Haiti's overwhelmed government has halted all adoptions unless they were in motion before the quake amid fears that parentless or lost children are more vulnerable than ever to being seized and sold.

Without proper documents and concerted efforts to track down their parents, they could be forever separated from family members able and willing to care for them. Bellerive's personal authorization is now required for the departure of any child.

The orphanage where the children were later taken said at least some of the kids have living parents, who were apparently told that the children were going on an extended holiday from the post-quake misery.


The church group's own mission statement said it planned to spend only hours in the devastated capital, quickly identifying children without immediate families and busing them to a rented hotel in the Dominican Republic without bothering to get permission from the Haitian government.[/b]

Whatever its intentions, other child welfare organizations in Haiti called the plan reckless.

"The instinct to swoop in and rescue children may be a natural impulse but it cannot be the solution for the tens of thousands of children left vulnerable by the Haiti earthquake," said Deb Barry, a protection expert at Save the Children, which wants a moratorium on new adoptions. "The possibility of a child being scooped up and mistakenly labeled an orphan in the chaotic aftermath of the disaster is incredibly high."

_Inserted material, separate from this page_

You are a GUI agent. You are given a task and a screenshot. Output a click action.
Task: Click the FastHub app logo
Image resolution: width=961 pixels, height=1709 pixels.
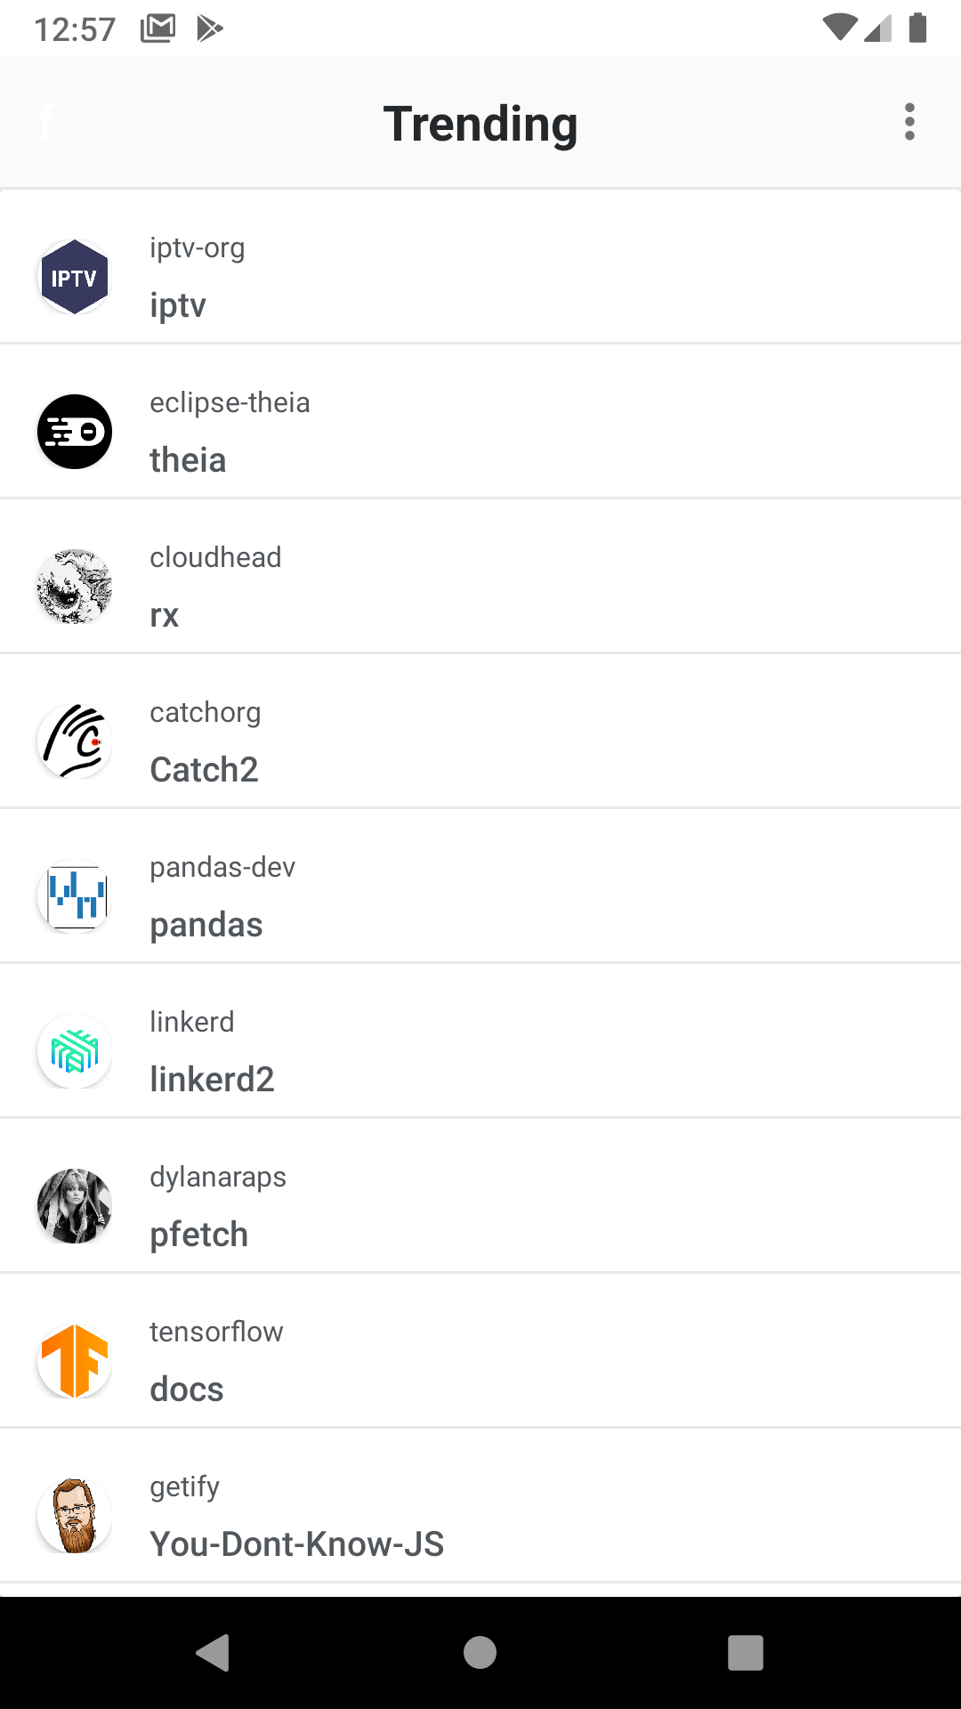pos(46,122)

The church members, most from Idaho, said they were only trying to rescue abandoned and traumatized children.

"In this chaos the government is in right now, we were just trying to do the right thing," the group's spokeswoman, Laura Silsby, told the AP at Haiti's judicial police headquarters, where she and others were taken after their arrest Friday night trying to cross the border into the Dominican Republic in a bus.

Silsby, 40, admitted she had not obtained the proper Haitian documents for the children, whose names were written on pink tape on their shirts.

The children, ages 2 months to 12 years old, were taken to an orphanage run by Austrian-based SOS Children's Villages, where spokesman George Willeit said they arrived "very hungry, very thirsty."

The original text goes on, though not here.